▶ Set problem: Please reproduce the listing below from the line with "Click the wide front window left of entry" up to and including its final line, keeping every line and shifting each coordinate in the answers by -25.
[BEGIN]
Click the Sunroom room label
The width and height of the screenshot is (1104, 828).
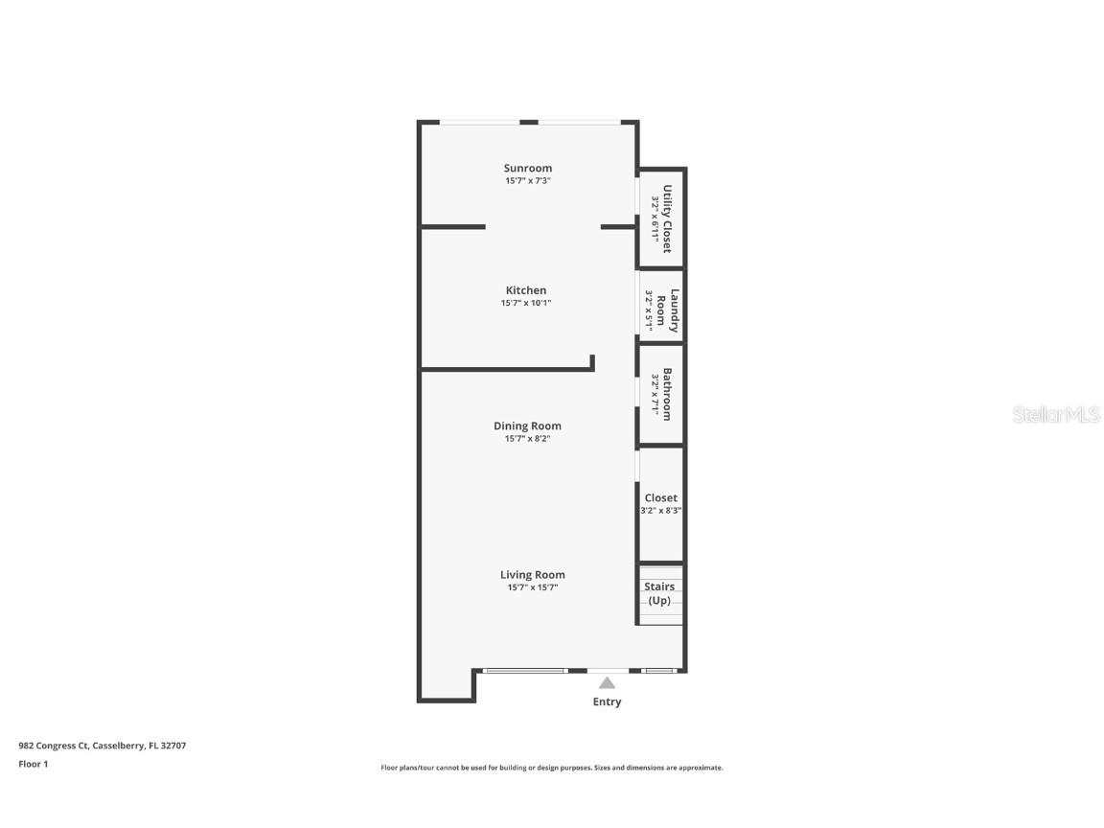pyautogui.click(x=528, y=168)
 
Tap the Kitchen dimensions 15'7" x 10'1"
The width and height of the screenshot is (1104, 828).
pyautogui.click(x=526, y=303)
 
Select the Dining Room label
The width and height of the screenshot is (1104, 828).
pyautogui.click(x=527, y=426)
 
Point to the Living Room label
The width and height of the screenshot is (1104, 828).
pyautogui.click(x=532, y=575)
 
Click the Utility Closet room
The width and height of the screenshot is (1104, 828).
pyautogui.click(x=661, y=218)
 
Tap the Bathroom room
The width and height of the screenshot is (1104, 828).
pyautogui.click(x=661, y=394)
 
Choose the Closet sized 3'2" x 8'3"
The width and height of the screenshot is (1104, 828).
pyautogui.click(x=660, y=504)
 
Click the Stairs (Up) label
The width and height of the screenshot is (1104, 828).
pyautogui.click(x=659, y=593)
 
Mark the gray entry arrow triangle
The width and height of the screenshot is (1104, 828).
pyautogui.click(x=607, y=683)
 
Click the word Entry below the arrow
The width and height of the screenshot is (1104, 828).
pyautogui.click(x=607, y=702)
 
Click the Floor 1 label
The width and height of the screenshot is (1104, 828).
pyautogui.click(x=33, y=764)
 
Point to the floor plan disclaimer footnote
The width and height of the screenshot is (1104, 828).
pyautogui.click(x=552, y=768)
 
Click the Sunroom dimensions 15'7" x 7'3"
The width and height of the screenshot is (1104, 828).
pyautogui.click(x=528, y=180)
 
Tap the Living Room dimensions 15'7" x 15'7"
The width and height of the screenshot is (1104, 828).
pyautogui.click(x=532, y=587)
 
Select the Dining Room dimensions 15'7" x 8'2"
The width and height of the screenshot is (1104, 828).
pyautogui.click(x=527, y=438)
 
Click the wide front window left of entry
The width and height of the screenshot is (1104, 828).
pyautogui.click(x=526, y=671)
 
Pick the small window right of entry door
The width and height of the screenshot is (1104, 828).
[END]
▶ Finished task:
Click the wide front window left of entry
The width and height of the screenshot is (1104, 828).
pyautogui.click(x=501, y=646)
 
Pick the small window right of entry door
The width and height of the screenshot is (1104, 828).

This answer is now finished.